Multivariate time series symbolization

Here we domonstrate how to use fABBA to symbolize multivariate (same applies to multiple univariate time series) with consistent symbols. After downloading the UEA time series dataset in corresponding folder, you can run JABBA following the example below:

import os
from scipy.io import arff
from fABBA import JABBA
import matplotlib.pyplot as plt
import numpy as np

_dir = 'data/UEA2018' # your data file location

def preprocess(data):
    time_series = list()
    for ii in data[0]:
        database = list()
        for i in ii[0]:
            database.append(list(i))
        time_series.append(database)
    return np.nan_to_num(np.array(time_series))

filename = 'BasicMotions'
num= 10
data = arff.loadarff(os.path.join(_dir, os.path.join(filename, filename+'_TRAIN.arff')))
multivariate_ts = preprocess(data)

mts =((multivariate_ts[num].T - multivariate_ts[num].T.mean(axis=0)) /multivariate_ts[num].T.std(axis=0)).T

jabba1 = JABBA(tol=0.0002, verbose=1)
symbols_series = jabba1.fit_transform(mts)
reconstruction = jabba1.inverse_transform(symbols_series)

jabba2 = JABBA(tol=0.0002, init='k-means', k=jabba1.parameters.centers.shape[0], verbose=0)
symbols_series = jabba2.fit_transform(mts)
reconstruction_ABBA = jabba2.inverse_transform(symbols_series)

fig, ax = plt.subplots(nrows=2, ncols=3, figsize=(18, 5))

for i in range(2):
    for j in range(3):
        ax[i,j].plot(mts[i*3 + j], c='yellowgreen', linewidth=5,label='time series')
        ax[i,j].plot(reconstruction_ABBA[i*3 + j], c='blue', linewidth=5, alpha=0.3,label='reconstruction - J-ABBA')
        ax[i,j].plot(reconstruction[i*3 + j], c='purple', linewidth=5, alpha=0.3,label='reconstruction - J-fABBA')

        ax[i,j].set_title('dimension '+str(i*3 + j))
        ax[i,j].set_xticks([]);ax[i,j].set_yticks([])

plt.legend(loc='lower right', bbox_to_anchor=[-0.5, -0.5], framealpha=0.45)
plt.show()
_images/all_BasicMotions56.png

fABBA enable symbolic approximation of multidimentioanl array.

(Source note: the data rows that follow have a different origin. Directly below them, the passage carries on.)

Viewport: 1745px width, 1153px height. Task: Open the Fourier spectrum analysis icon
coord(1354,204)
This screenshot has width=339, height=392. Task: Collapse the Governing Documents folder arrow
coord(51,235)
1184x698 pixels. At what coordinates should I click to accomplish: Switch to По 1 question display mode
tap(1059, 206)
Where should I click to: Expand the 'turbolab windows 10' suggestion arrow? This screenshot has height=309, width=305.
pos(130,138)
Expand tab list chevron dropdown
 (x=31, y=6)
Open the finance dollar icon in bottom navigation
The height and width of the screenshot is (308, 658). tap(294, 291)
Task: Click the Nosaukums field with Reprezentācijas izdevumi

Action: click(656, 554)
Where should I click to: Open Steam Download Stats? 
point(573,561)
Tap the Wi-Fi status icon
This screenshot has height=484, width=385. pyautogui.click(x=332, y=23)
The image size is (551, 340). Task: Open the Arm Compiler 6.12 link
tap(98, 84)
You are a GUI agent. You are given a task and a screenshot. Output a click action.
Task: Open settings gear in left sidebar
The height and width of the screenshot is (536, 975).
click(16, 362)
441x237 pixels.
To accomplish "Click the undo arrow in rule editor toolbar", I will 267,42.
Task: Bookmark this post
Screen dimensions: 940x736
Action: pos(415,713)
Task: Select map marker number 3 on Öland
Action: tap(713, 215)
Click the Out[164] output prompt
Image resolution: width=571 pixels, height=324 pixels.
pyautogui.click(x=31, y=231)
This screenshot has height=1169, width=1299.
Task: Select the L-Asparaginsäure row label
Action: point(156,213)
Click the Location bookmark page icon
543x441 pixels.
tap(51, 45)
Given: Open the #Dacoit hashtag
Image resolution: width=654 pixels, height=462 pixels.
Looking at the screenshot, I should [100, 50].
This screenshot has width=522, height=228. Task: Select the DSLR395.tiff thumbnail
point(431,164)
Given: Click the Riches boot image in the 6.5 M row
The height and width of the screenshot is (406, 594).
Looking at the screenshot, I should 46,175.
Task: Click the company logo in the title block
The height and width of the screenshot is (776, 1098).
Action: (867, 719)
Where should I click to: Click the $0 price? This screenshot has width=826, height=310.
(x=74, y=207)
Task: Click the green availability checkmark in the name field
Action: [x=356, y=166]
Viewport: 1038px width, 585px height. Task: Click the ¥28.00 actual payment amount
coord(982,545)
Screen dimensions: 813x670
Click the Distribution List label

Users simply can recontruct the symbols into original shape via recast_shape .

from fABBA import JABBA
import numpy as np
mts = np.random.randn(10, 20, 30) # 6000 time series values

jabba = JABBA(tol=0.01, alpha=0.01, verbose=1)
symbols = jabba.fit_transform(mts)
reconst = jabba.inverse_transform(symbols) # convert into array
reconst_same_shape = jabba.recast_shape(reconst) # recast into original shape
np.linalg.norm((mts - reconst_same_shape).reshape(-1, np.prod(mts.shape[1:])), 'fro')

If one would like to ensure the recast_shape for shape reconstruction, the input to fit_transform must be numpy.ndarray.

Regarding the transformation of out-of-sample data, use

mts = np.random.randn(20, 20, 30) # new 6000 time series values
symbols_trans, start_set = jabba.transform(mts) # Perform transform with fitted model
reconst = jabba.inverse_transform(symbols_trans, start_set)
np.linalg.norm((mts - reconst_same_shape).reshape(-1, np.prod(mts.shape[1:])), 'fro')

You can also load dataset via loadData:

from fABBA import loadData
train, test = loadData(name='Beef')
# Then perform JABBA
jabba = JABBA(tol=0.0002, verbose=1)
symbols_series = jabba.fit_transform(train[0])
reconstruction = jabba.inverse_transform(symbols_series)

Note

function loadData() is a lightweight API for time series dataset loading, which only supports part of data in UEA or UCR Archive, please refer to the document for full use detail. JABBA is used to process multiple time series as well as multivariate time series, so the input should be ensured to be 2-dimensional, for example, when loading the UCI dataset, e.g., Beef, use symbols = jabba.fit_transform(train) , when loading UEA dataset, e.g., BasicMotions, use symbols = jabba.fit_transform(train[0]) . For details, we refer to UCR/UEA time series dataset. Functionality of loadData() currently supports datasets: (1) UEA Archive: ‘AtrialFibrillation’, ‘BasicMotions’, ‘BasicMotions’, ‘CharacterTrajectories’, ‘LSST’, ‘Epilepsy’, ‘NATOPS’, ‘UWaveGestureLibrary’, ‘JapaneseVowels’; (2) UCR Archive: ‘Beef’.